徐整為三國人,離中華文明之始很遠,所記正乃後世「追溯成型」。而盤古開天後雖以垂死化身山河萬物,與歐西、印度相比,基本只敘述了自然地理及人的生成,並不涉及宇宙之生滅輪轉、人性之幽微善惡、人神的豐富關係以及社會之形成、價值的建立,對生命的本質與落點並無直接的著墨。

「以人為本」的信仰特質

在中國,創世神話稀薄,彼岸觀念薄弱,並不以彼岸作為此岸的終極判準與依歸,談死後,就以祖先信仰為歸宿。即便要推諸更終極的超自然,也用非人格、混沌的「天」來稱之。

• **作業內容**
1. 這篇談中國創世神話的短文指出,盤古神話有哪幾項內容「並不涉及」?請逐一列出。
2. 請接著這篇談中國創世神話與信仰的短文,從最後一句之後繼續往下寫。
下列條目取自其他來源。

• **資料集**
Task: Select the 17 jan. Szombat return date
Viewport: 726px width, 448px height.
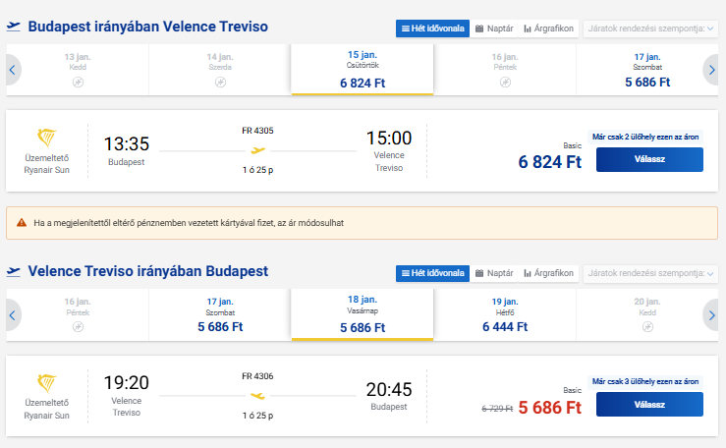Action: 220,315
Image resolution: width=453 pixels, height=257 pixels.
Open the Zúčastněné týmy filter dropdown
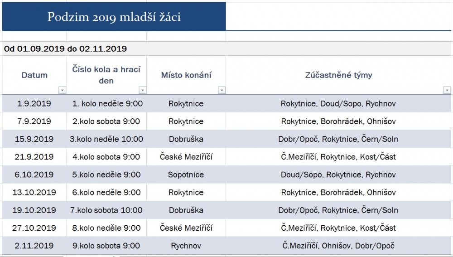(447, 90)
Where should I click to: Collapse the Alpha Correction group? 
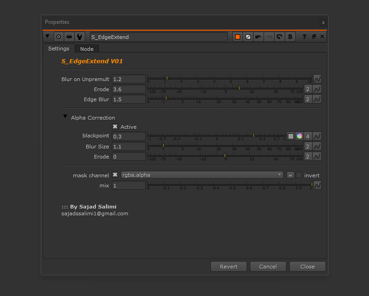point(65,117)
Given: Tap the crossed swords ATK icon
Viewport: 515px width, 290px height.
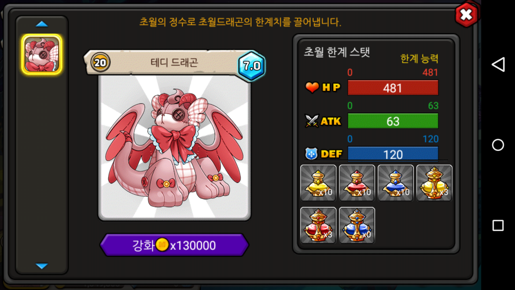Looking at the screenshot, I should point(312,121).
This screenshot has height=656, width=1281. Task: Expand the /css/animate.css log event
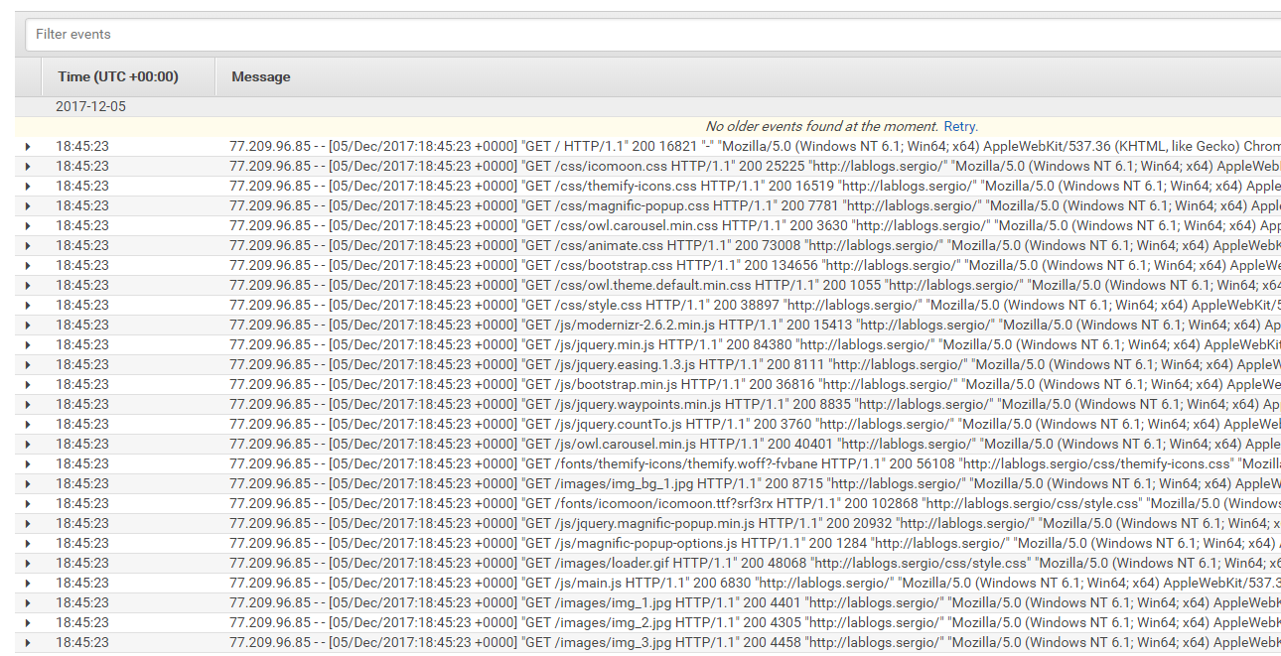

• **參考答案**
1.
宇宙之生滅輪轉
人性之幽微善惡
人神的豐富關係
社會之形成
價值的建立

2.
天雖不好界定,難描繪形象,人卻可以「體得天心」。天子固謂「奉天承運」,但奉的是什麼天,卻如《尚書》〈泰誓〉所言:「天視自我民視,天聽自我民聽」,仍舊須從人得。在這「天人合一」中,人還是主體。

正如此,後世儒者談天理,不須另談司仲裁的超自然神祇,他可以像孟子講「人有四端」:「惻隱之心,人皆有之;羞惡之心,人皆有之;謙讓之心,人皆有之;是非之心,人皆有之」般,就從己身自省而得。

禮樂之世的理想與建構

這樣的人間性發軔於何時不得而知,其遠,有人以為可以溯至帝顓頊的「絕地天通」,它讓人間的統治者凌駕於溝通天地的巫覡之上,將人間的治理與天意的體察集於統治者一身,既「作之君」,也「作之師」。而到周公制禮作樂,則一舉建構了高度的人間性文明。

周天子以禮樂治天下,所謂「大樂與天地同和,大禮與天地同節」,禮樂是「天地之理」的具體顯現,也是社會秩序的基礎,以此,「家國天下」乃更連於「天地之理」。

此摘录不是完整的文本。